Supplied data ->

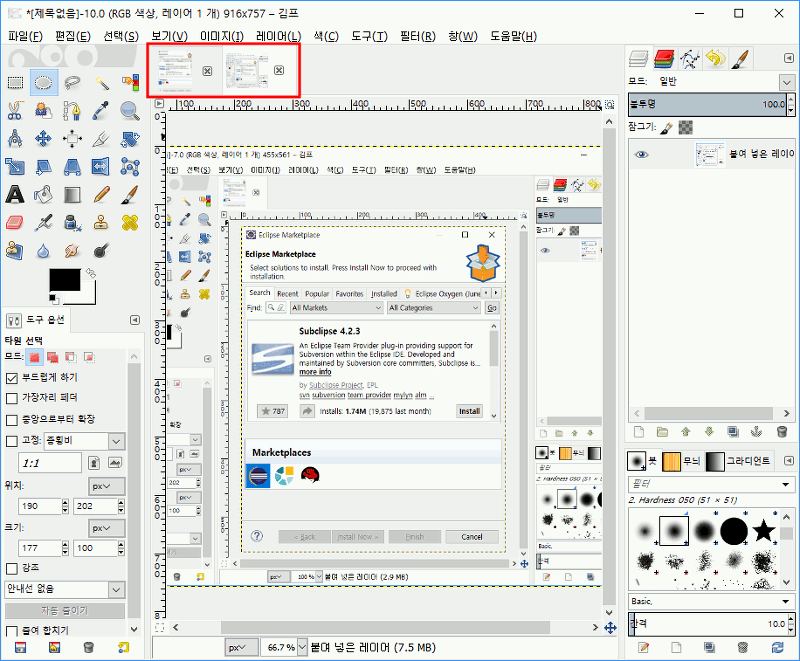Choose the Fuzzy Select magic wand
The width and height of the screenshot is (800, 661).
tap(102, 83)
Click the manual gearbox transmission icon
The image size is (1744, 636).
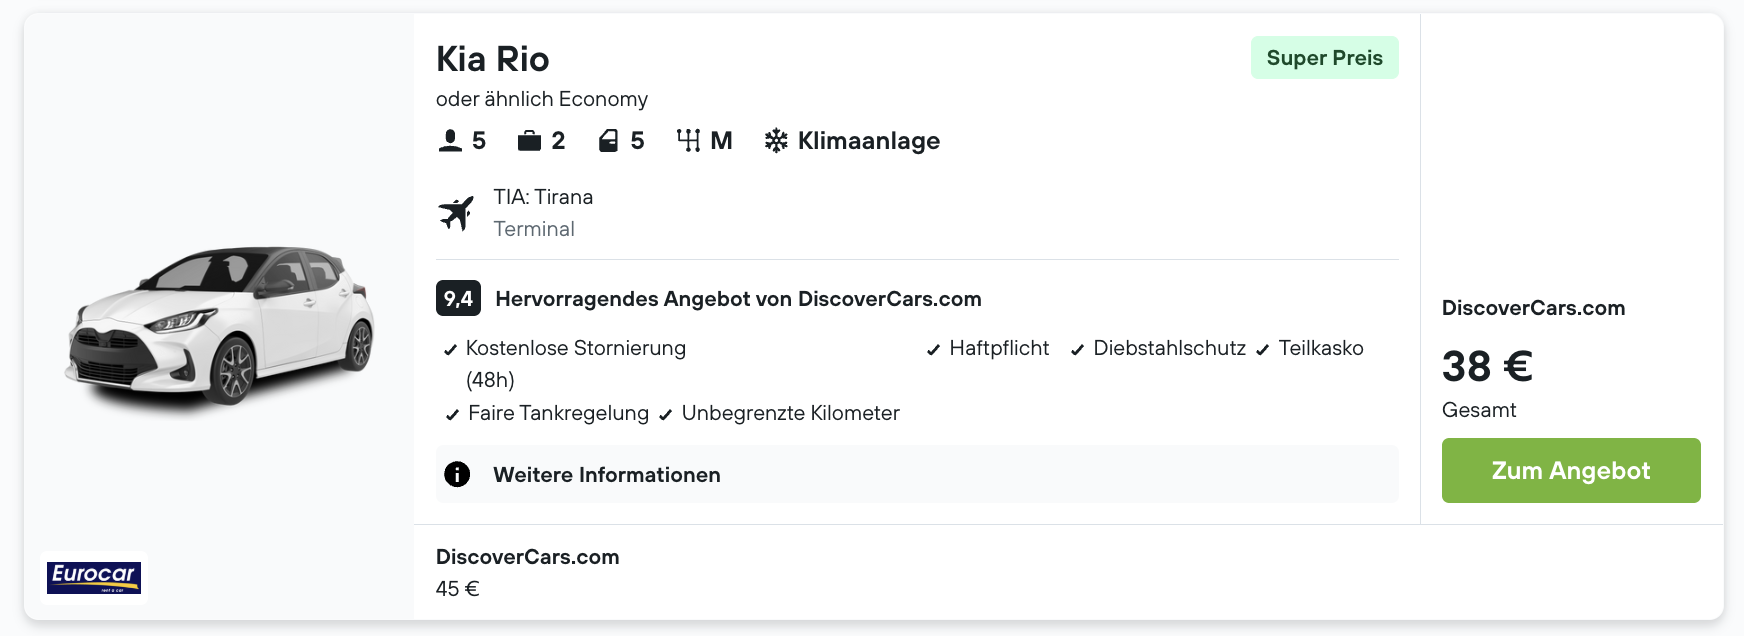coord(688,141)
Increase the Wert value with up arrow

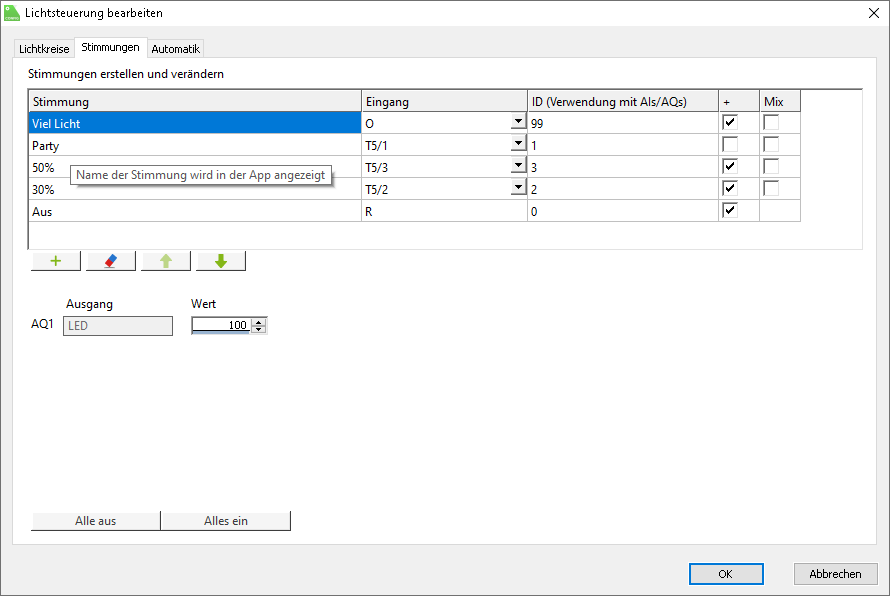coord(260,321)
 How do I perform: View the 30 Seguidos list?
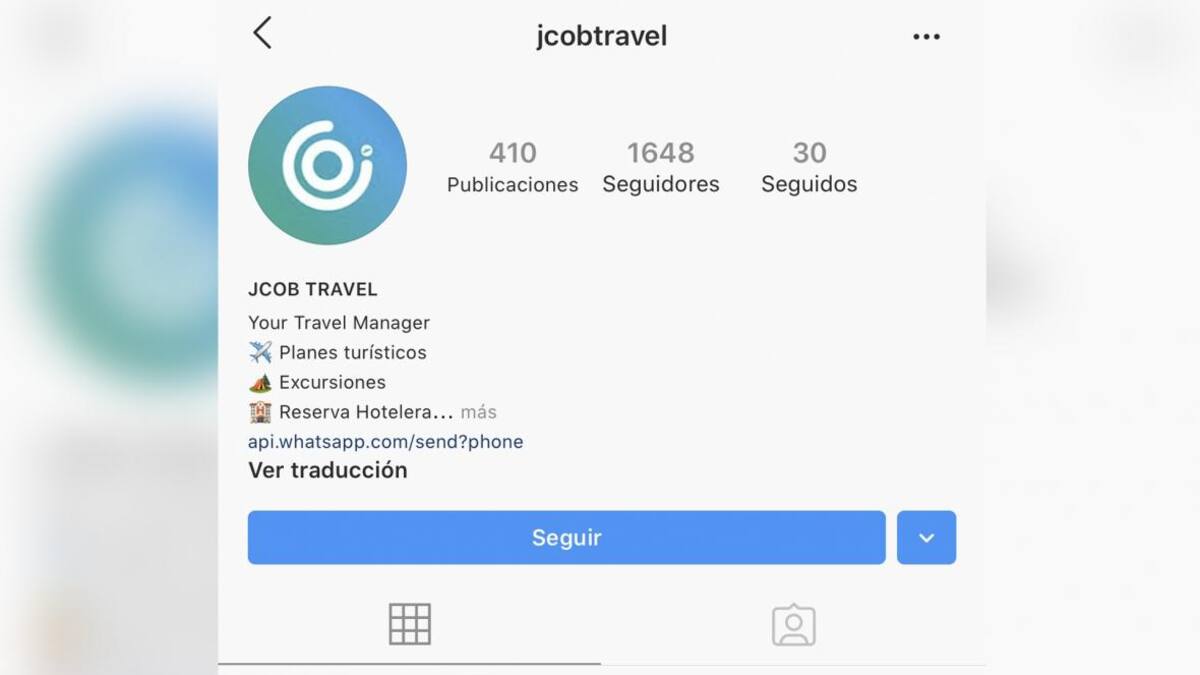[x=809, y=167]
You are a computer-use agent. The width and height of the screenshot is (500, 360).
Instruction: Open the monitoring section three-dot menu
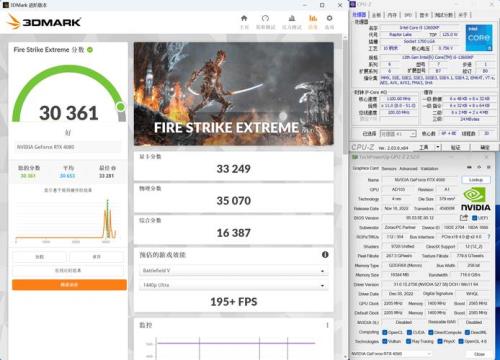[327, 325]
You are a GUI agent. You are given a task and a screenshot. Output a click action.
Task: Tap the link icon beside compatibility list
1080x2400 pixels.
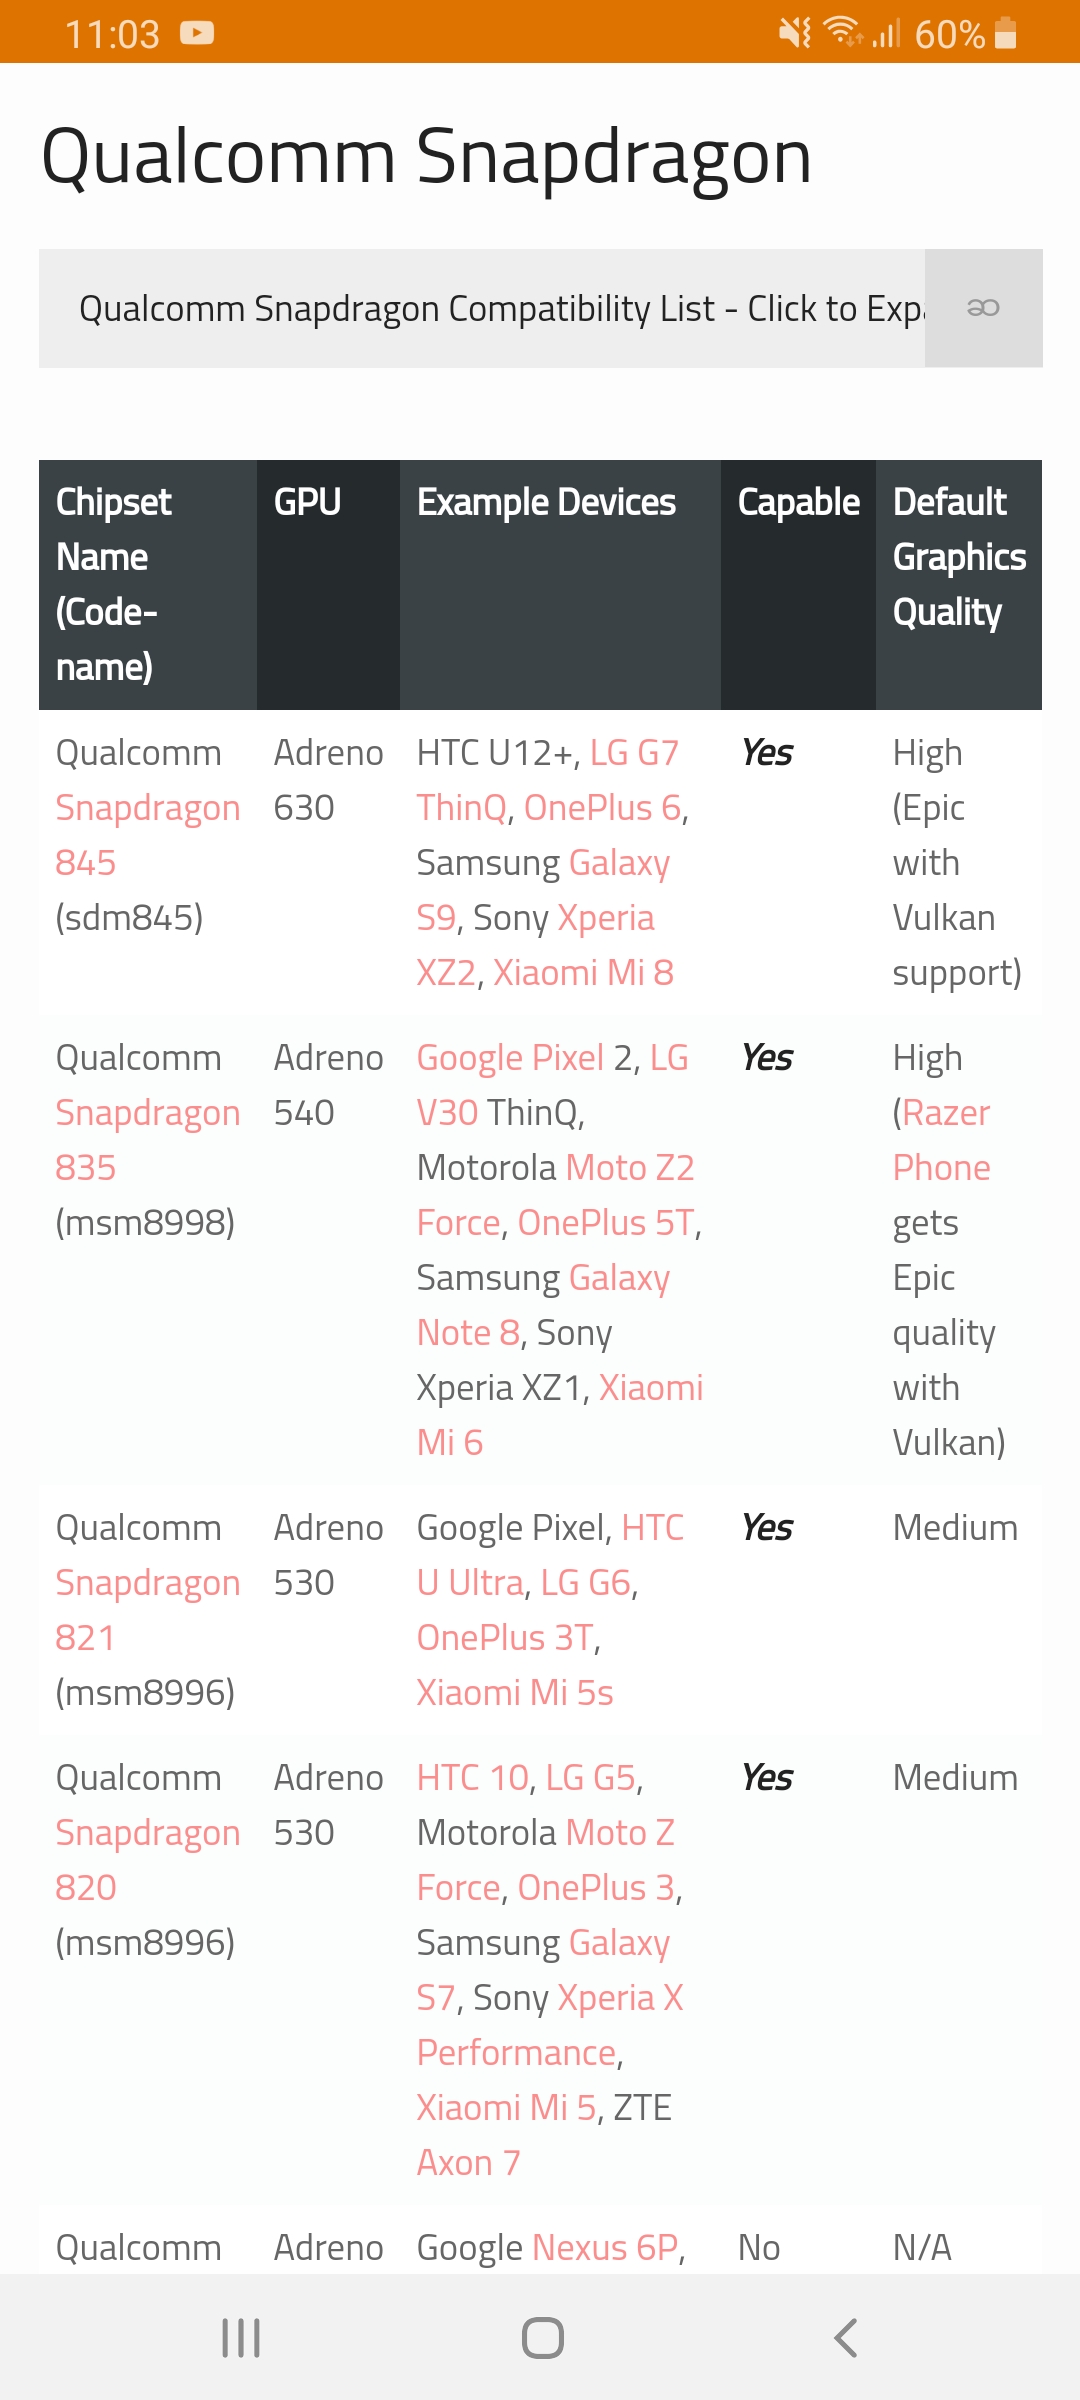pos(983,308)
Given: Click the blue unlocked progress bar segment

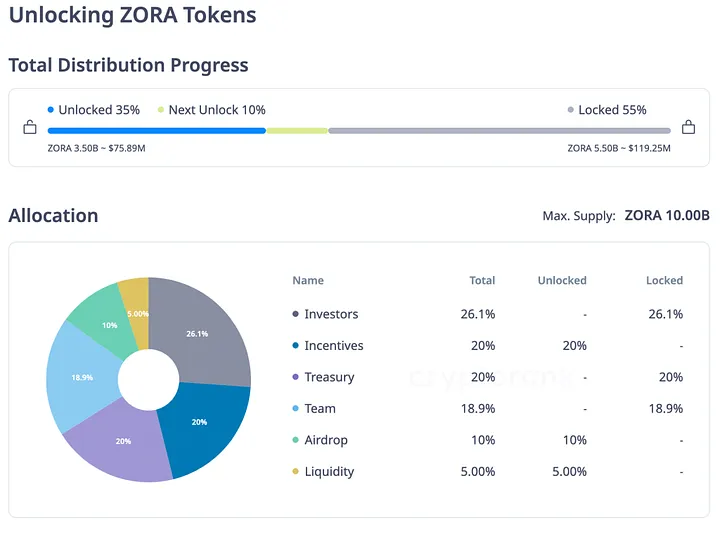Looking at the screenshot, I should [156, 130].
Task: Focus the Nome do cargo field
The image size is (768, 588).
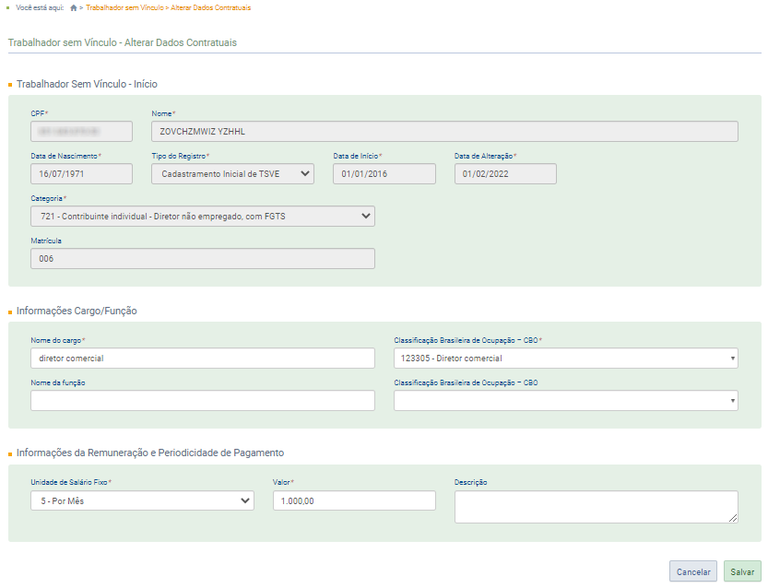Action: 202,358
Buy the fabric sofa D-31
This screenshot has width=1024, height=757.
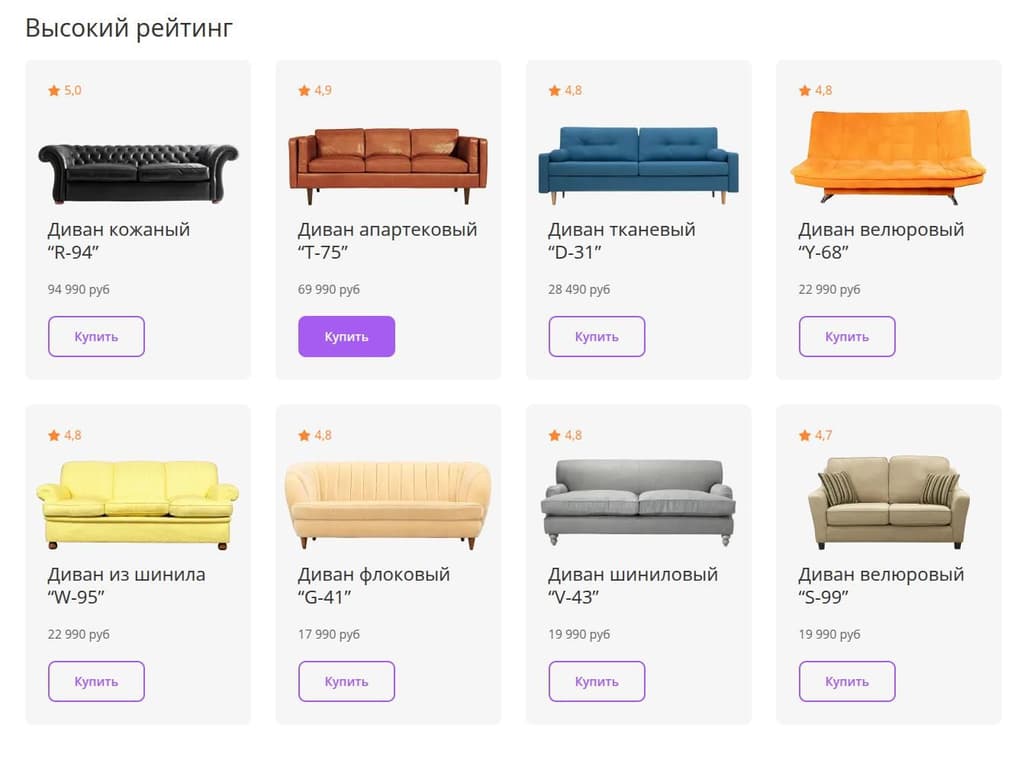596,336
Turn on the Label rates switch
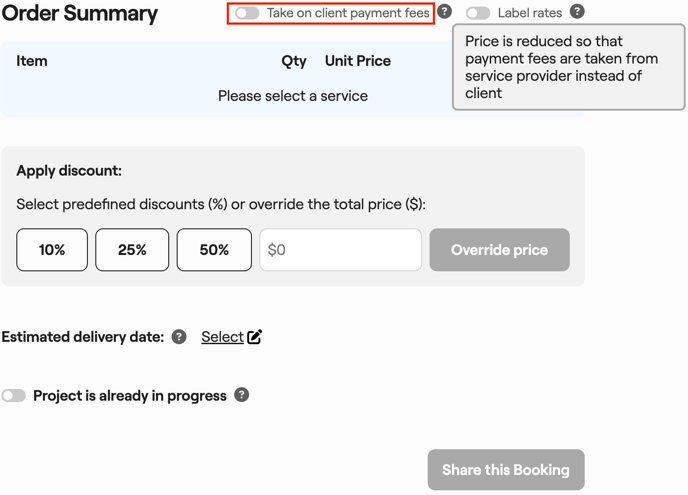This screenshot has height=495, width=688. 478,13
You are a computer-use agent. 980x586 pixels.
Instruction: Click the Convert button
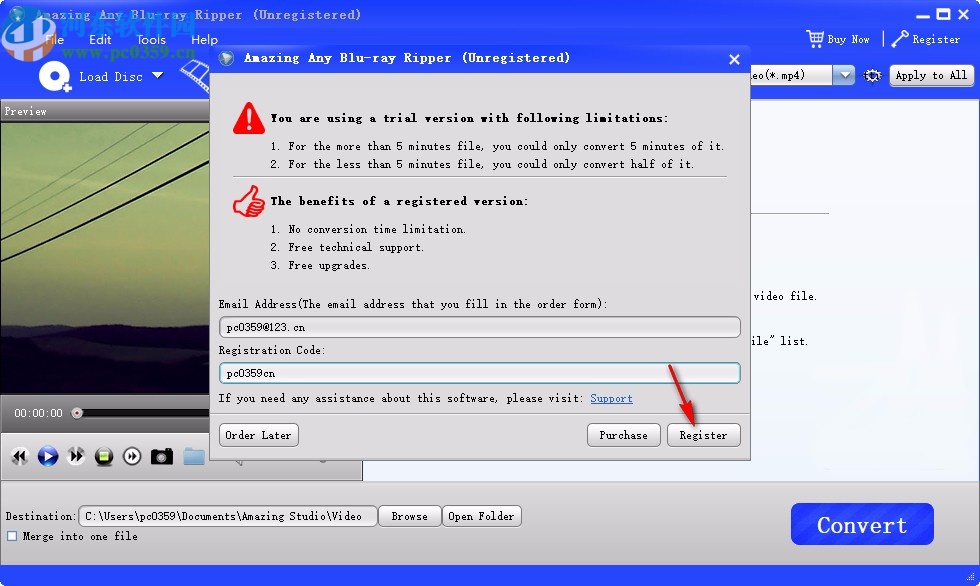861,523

Required work -> Replace "icon" with "symbol" in the records, from the first line up to and including the line with "Action: 202,358", and give those lines back with nothing else changed. Leave the pictures out.

Worked solution ->
Choose the Fuzzy Select magic wand
The width and height of the screenshot is (800, 661).
tap(102, 83)
Click the manual gearbox transmission symbol
The image size is (1744, 636).
coord(688,141)
Increase the Wert value with up arrow

coord(260,321)
 How do I perform: View the 30 Seguidos list?
[x=809, y=167]
You are a computer-use agent. The width and height of the screenshot is (500, 360).
Instruction: Open the monitoring section three-dot menu
[327, 325]
You are a GUI agent. You are given a task and a screenshot. Output a click action.
Task: Tap the link symbol beside compatibility list
1080x2400 pixels.
pos(983,308)
Given: Click the blue unlocked progress bar segment

Looking at the screenshot, I should [156, 130].
Task: Focus the Nome do cargo field
The image size is (768, 588).
Action: 202,358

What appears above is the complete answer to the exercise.